### GIVEN PROBLEM
Write out everything from the line containing "The height and" down to the line containing "The image size is (906, 458).", both included, with no other lines from the items.

### DATA EXCERPTS
--------------------------------

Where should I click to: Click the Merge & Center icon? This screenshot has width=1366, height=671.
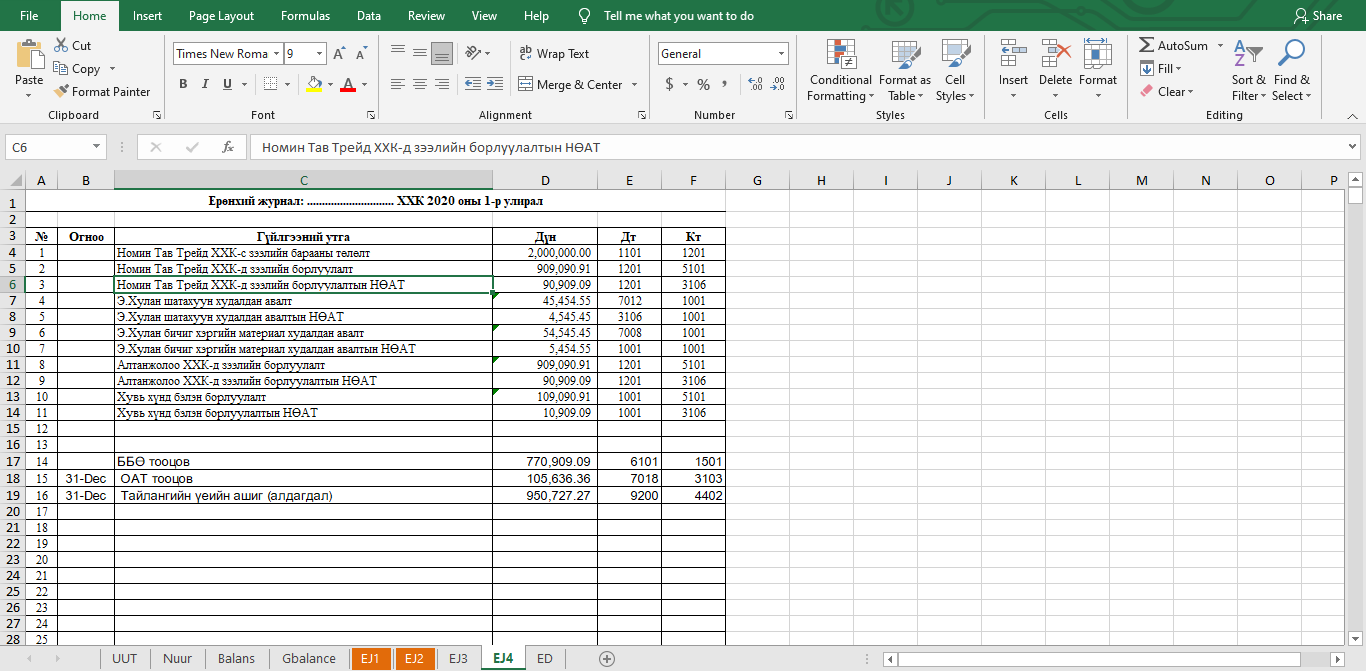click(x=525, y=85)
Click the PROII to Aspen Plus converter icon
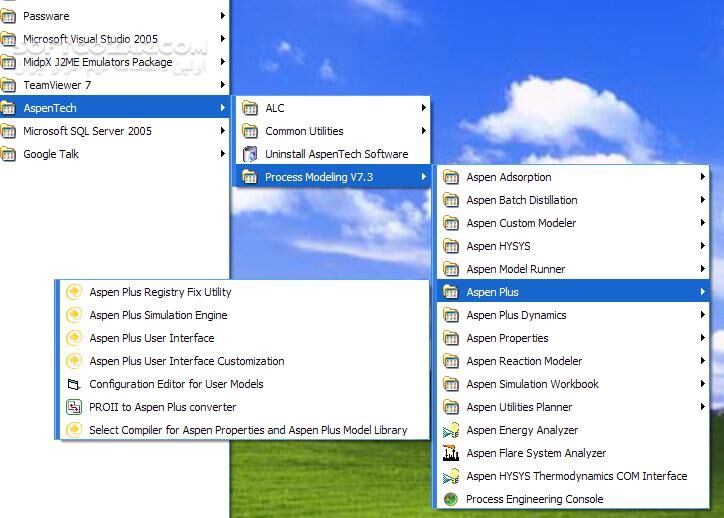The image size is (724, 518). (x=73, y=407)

--------------------------------

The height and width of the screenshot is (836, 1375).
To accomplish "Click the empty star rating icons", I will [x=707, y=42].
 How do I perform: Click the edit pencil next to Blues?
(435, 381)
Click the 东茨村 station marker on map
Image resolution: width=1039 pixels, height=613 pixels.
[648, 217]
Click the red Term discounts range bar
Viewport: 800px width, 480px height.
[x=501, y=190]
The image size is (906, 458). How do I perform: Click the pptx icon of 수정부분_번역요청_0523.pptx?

--------------------------------

### SOLUTION FOR THIS PROBLEM
The height and width of the screenshot is (836, 1375).
To accomplish "Click the empty star rating icons", I will [x=707, y=42].
 How do I perform: Click the edit pencil next to Blues?
(435, 381)
Click the 东茨村 station marker on map
Image resolution: width=1039 pixels, height=613 pixels.
[648, 217]
Click the red Term discounts range bar
Viewport: 800px width, 480px height.
[x=501, y=190]
The image size is (906, 458). How do I perform: Click the pptx icon of 수정부분_번역요청_0523.pptx?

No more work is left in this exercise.